Film de Paul Verhoeven, 1992
avec Michael Douglas, Sharon Stone
L’histoire
Nick Curran, inspecteur de police à San Francisco, enquête sur le meurtre d’une star du rock, tué à coups de pic à glace par une inconnue lors de chauds ébats amoureux. Nick apprend que le chanteur fréquentait Catherine Tramell, riche et brillante romancière. Au cours de son enquête, il s’aperçoit que les parents de Catherine sont morts dans un accident suspect et que son ex professeur de psychologie a été assassiné dix ans plus tôt également à coups de pic à glace…
Le Type Huit
À peine arrivé sur les lieux du crime, Nick commande, dirige, prend les choses en main. Corporellement, sa puissance et sa forte présence impactent l’entourage. Les décisions sont rapides. Il est impulsif, immédiatement réactif à ses envies et à ses désirs.

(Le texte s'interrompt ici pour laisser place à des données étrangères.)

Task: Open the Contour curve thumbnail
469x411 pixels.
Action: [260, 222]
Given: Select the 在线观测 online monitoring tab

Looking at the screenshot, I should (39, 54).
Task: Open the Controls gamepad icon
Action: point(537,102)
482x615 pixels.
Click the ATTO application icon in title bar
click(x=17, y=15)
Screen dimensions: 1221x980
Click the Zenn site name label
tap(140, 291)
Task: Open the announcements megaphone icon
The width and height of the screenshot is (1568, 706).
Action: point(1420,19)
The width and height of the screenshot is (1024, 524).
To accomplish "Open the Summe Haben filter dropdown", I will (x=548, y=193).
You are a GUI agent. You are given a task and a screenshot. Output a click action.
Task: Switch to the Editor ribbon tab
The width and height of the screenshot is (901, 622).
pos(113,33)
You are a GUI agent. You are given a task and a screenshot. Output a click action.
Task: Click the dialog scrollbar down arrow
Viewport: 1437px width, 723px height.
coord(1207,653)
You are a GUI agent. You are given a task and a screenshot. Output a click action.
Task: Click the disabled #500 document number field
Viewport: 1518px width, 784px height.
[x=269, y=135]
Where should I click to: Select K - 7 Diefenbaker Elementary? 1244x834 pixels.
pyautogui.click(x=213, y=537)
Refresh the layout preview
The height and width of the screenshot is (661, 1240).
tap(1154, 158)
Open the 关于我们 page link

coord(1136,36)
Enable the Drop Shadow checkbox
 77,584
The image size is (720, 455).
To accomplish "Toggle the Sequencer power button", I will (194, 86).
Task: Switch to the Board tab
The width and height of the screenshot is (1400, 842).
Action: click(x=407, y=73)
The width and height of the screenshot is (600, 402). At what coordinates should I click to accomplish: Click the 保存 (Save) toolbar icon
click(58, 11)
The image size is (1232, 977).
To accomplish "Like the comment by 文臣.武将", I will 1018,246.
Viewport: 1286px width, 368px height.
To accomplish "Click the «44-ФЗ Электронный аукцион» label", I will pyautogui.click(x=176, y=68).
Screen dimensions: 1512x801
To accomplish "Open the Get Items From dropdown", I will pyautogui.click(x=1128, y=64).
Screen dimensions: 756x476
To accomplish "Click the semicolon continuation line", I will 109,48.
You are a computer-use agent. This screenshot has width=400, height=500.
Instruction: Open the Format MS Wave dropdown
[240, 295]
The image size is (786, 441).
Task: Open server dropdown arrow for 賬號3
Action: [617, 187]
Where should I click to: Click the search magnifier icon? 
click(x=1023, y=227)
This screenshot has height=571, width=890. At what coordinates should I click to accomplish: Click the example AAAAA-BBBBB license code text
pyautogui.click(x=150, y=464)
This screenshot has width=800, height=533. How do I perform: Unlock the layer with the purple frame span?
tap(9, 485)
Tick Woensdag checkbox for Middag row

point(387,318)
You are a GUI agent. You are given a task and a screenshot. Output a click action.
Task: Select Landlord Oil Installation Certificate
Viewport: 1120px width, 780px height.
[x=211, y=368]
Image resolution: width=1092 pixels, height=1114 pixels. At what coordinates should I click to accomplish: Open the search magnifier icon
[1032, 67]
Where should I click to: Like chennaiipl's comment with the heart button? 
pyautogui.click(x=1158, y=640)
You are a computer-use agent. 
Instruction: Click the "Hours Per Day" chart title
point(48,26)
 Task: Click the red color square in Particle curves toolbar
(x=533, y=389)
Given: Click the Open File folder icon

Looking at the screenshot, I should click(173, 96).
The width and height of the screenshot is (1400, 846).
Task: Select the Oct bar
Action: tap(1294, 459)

Ayant abusé de l’alcool dans le passé, il doit effectuer des visites régulières chez une psychologue, conformément aux ordres de l’inspection générale de la police. Arrivant en retard, il affiche un « Désolé, j’ai été retenu » avec le ton de celui qui met l’autre devant le fait accompli. Il est furieux de cette obligation : « C’est de la connerie, tu le sais très bien ». En clair, il vit mal les contraintes (point de ressemblance entre le type 7 et le type 8).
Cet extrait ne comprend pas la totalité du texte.